▸ Exercise instructions:
Swap every occurrence of "computer-use agent" in the records below for "GUI automation agent" and reproduce them with nothing else altered.

▸ Provided data:
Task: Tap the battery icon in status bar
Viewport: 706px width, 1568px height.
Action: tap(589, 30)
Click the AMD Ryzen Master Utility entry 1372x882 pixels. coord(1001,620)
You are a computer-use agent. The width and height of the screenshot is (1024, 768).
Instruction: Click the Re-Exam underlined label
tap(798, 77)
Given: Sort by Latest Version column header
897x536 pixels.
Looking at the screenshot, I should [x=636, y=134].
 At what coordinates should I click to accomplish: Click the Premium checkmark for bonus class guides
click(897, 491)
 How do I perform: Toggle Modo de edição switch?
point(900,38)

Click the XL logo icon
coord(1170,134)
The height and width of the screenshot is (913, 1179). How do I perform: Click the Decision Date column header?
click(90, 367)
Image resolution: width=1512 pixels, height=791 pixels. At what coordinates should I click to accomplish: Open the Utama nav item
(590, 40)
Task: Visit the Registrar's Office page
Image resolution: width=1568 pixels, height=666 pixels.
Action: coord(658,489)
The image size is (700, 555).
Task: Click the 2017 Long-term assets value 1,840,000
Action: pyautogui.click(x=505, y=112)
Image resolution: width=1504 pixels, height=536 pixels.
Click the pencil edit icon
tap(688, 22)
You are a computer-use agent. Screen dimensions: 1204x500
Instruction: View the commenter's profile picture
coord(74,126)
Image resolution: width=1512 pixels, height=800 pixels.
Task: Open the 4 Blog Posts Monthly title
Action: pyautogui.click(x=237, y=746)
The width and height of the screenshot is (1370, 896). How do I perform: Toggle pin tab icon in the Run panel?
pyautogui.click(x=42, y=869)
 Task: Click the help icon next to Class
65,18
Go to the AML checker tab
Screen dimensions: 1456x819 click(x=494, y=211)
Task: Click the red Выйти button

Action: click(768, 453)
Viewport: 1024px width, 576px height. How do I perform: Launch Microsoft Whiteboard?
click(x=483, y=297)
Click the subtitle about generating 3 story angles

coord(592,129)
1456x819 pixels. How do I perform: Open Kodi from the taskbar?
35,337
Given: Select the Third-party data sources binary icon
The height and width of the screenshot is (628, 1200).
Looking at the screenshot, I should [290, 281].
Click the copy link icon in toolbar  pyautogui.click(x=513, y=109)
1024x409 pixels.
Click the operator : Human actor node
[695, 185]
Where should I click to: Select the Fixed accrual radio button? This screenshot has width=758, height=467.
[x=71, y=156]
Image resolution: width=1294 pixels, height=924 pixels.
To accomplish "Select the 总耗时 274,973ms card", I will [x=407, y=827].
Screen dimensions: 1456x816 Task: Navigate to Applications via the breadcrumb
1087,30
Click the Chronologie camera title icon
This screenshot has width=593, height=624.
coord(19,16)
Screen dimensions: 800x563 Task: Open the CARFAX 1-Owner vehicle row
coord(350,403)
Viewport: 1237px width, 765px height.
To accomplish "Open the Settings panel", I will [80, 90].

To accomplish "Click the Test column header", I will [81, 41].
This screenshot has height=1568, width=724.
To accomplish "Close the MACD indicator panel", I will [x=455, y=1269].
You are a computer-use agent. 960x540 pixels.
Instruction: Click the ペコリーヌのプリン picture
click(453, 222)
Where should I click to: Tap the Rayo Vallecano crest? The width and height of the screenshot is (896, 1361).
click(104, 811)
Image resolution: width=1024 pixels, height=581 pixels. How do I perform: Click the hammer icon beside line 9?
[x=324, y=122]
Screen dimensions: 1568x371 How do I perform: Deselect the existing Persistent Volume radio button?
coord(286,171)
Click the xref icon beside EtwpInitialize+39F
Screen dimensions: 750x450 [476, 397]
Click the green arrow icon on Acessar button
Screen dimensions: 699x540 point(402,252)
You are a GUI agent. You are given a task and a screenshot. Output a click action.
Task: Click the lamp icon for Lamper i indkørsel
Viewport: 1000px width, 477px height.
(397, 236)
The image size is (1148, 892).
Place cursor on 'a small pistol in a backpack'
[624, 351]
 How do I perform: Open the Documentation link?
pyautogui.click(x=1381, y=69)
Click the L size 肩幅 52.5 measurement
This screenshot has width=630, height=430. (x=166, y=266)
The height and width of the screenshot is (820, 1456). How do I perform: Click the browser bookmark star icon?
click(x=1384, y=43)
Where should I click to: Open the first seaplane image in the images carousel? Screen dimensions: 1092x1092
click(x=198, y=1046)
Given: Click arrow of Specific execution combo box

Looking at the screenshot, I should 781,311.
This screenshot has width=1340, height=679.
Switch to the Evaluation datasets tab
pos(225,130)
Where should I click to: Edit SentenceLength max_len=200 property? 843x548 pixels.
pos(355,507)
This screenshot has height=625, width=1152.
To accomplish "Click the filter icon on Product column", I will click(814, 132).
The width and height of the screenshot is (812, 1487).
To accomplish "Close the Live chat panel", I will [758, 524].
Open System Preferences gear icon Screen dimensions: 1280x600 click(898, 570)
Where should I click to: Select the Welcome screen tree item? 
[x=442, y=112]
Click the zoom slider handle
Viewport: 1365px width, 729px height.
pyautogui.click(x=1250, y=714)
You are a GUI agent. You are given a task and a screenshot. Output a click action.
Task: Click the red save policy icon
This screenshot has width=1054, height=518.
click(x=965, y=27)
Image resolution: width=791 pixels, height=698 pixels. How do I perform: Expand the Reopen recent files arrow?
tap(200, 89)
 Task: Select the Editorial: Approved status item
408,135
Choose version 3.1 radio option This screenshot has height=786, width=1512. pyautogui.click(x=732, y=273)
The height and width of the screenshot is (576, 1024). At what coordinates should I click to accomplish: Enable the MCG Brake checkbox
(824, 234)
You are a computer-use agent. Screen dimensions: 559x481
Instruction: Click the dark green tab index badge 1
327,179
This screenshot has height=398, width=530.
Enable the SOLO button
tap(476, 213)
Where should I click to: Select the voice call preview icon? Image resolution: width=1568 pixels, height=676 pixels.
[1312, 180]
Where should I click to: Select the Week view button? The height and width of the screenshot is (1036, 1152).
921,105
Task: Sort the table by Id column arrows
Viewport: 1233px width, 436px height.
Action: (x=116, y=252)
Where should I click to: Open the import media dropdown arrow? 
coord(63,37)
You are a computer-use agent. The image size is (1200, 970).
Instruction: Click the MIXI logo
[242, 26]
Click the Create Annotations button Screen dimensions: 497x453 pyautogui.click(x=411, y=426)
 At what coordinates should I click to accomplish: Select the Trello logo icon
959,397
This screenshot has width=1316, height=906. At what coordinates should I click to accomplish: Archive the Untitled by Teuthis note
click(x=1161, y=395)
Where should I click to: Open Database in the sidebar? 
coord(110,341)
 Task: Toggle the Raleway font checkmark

▸ Written solution:
Task: Tap the battery icon in status bar
Viewport: 706px width, 1568px height.
Action: tap(589, 30)
Click the AMD Ryzen Master Utility entry 1372x882 pixels. coord(1001,620)
You are a GUI automation agent. The width and height of the screenshot is (1024, 768).
Instruction: Click the Re-Exam underlined label
tap(798, 77)
Given: Sort by Latest Version column header
897x536 pixels.
Looking at the screenshot, I should [x=636, y=134].
 At what coordinates should I click to accomplish: Click the Premium checkmark for bonus class guides
click(897, 491)
 How do I perform: Toggle Modo de edição switch?
point(900,38)

Click the XL logo icon
coord(1170,134)
The height and width of the screenshot is (913, 1179). How do I perform: Click the Decision Date column header?
click(90, 367)
Image resolution: width=1512 pixels, height=791 pixels. At what coordinates should I click to accomplish: Open the Utama nav item
(590, 40)
Task: Visit the Registrar's Office page
Image resolution: width=1568 pixels, height=666 pixels.
Action: coord(658,489)
The image size is (700, 555).
Task: Click the 2017 Long-term assets value 1,840,000
Action: pyautogui.click(x=505, y=112)
Image resolution: width=1504 pixels, height=536 pixels.
Click the pencil edit icon
tap(688, 22)
You are a GUI automation agent. Screen dimensions: 1204x500
Instruction: View the commenter's profile picture
coord(74,126)
Image resolution: width=1512 pixels, height=800 pixels.
Task: Open the 4 Blog Posts Monthly title
Action: pyautogui.click(x=237, y=746)
The width and height of the screenshot is (1370, 896). How do I perform: Toggle pin tab icon in the Run panel?
pyautogui.click(x=42, y=869)
 Task: Click the help icon next to Class
65,18
Go to the AML checker tab
Screen dimensions: 1456x819 click(x=494, y=211)
Task: Click the red Выйти button

Action: click(768, 453)
Viewport: 1024px width, 576px height. How do I perform: Launch Microsoft Whiteboard?
click(x=483, y=297)
Click the subtitle about generating 3 story angles

coord(592,129)
1456x819 pixels. How do I perform: Open Kodi from the taskbar?
35,337
Given: Select the Third-party data sources binary icon
The height and width of the screenshot is (628, 1200).
Looking at the screenshot, I should [290, 281].
Click the copy link icon in toolbar  pyautogui.click(x=513, y=109)
1024x409 pixels.
Click the operator : Human actor node
[695, 185]
Where should I click to: Select the Fixed accrual radio button? This screenshot has width=758, height=467.
[x=71, y=156]
Image resolution: width=1294 pixels, height=924 pixels.
To accomplish "Select the 总耗时 274,973ms card", I will [x=407, y=827].
Screen dimensions: 1456x816 Task: Navigate to Applications via the breadcrumb
1087,30
Click the Chronologie camera title icon
This screenshot has width=593, height=624.
coord(19,16)
Screen dimensions: 800x563 Task: Open the CARFAX 1-Owner vehicle row
coord(350,403)
Viewport: 1237px width, 765px height.
To accomplish "Open the Settings panel", I will [80, 90].

To accomplish "Click the Test column header", I will [81, 41].
This screenshot has height=1568, width=724.
To accomplish "Close the MACD indicator panel", I will [x=455, y=1269].
You are a GUI automation agent. 960x540 pixels.
Instruction: Click the ペコリーヌのプリン picture
click(453, 222)
Where should I click to: Tap the Rayo Vallecano crest? The width and height of the screenshot is (896, 1361).
click(104, 811)
Image resolution: width=1024 pixels, height=581 pixels. How do I perform: Click the hammer icon beside line 9?
[x=324, y=122]
Screen dimensions: 1568x371 How do I perform: Deselect the existing Persistent Volume radio button?
coord(286,171)
Click the xref icon beside EtwpInitialize+39F
Screen dimensions: 750x450 [476, 397]
Click the green arrow icon on Acessar button
Screen dimensions: 699x540 point(402,252)
You are a GUI agent. You are given a task and a screenshot. Output a click action.
Task: Click the lamp icon for Lamper i indkørsel
Viewport: 1000px width, 477px height.
(397, 236)
The image size is (1148, 892).
Place cursor on 'a small pistol in a backpack'
[624, 351]
 How do I perform: Open the Documentation link?
pyautogui.click(x=1381, y=69)
Click the L size 肩幅 52.5 measurement
This screenshot has width=630, height=430. (x=166, y=266)
The height and width of the screenshot is (820, 1456). How do I perform: Click the browser bookmark star icon?
click(x=1384, y=43)
Where should I click to: Open the first seaplane image in the images carousel? Screen dimensions: 1092x1092
click(x=198, y=1046)
Given: Click arrow of Specific execution combo box

Looking at the screenshot, I should 781,311.
This screenshot has width=1340, height=679.
Switch to the Evaluation datasets tab
pos(225,130)
Where should I click to: Edit SentenceLength max_len=200 property? 843x548 pixels.
pos(355,507)
This screenshot has height=625, width=1152.
To accomplish "Click the filter icon on Product column", I will click(814, 132).
The width and height of the screenshot is (812, 1487).
To accomplish "Close the Live chat panel", I will [758, 524].
Open System Preferences gear icon Screen dimensions: 1280x600 click(898, 570)
Where should I click to: Select the Welcome screen tree item? 
[x=442, y=112]
Click the zoom slider handle
Viewport: 1365px width, 729px height.
pyautogui.click(x=1250, y=714)
You are a GUI agent. You are given a task and a screenshot. Output a click action.
Task: Click the red save policy icon
This screenshot has width=1054, height=518.
click(x=965, y=27)
Image resolution: width=791 pixels, height=698 pixels. How do I perform: Expand the Reopen recent files arrow?
tap(200, 89)
 Task: Select the Editorial: Approved status item
408,135
Choose version 3.1 radio option This screenshot has height=786, width=1512. pyautogui.click(x=732, y=273)
The height and width of the screenshot is (576, 1024). At what coordinates should I click to accomplish: Enable the MCG Brake checkbox
(824, 234)
You are a GUI automation agent. Screen dimensions: 559x481
Instruction: Click the dark green tab index badge 1
327,179
This screenshot has height=398, width=530.
Enable the SOLO button
tap(476, 213)
Where should I click to: Select the voice call preview icon? Image resolution: width=1568 pixels, height=676 pixels.
[1312, 180]
Where should I click to: Select the Week view button? The height and width of the screenshot is (1036, 1152).
921,105
Task: Sort the table by Id column arrows
Viewport: 1233px width, 436px height.
Action: (x=116, y=252)
Where should I click to: Open the import media dropdown arrow? 
coord(63,37)
You are a GUI automation agent. The image size is (1200, 970).
Instruction: Click the MIXI logo
[242, 26]
Click the Create Annotations button Screen dimensions: 497x453 pyautogui.click(x=411, y=426)
 At what coordinates should I click to accomplish: Select the Trello logo icon
959,397
This screenshot has width=1316, height=906. At what coordinates should I click to accomplish: Archive the Untitled by Teuthis note
click(x=1161, y=395)
Where should I click to: Open Database in the sidebar? 
coord(110,341)
 Task: Toggle the Raleway font checkmark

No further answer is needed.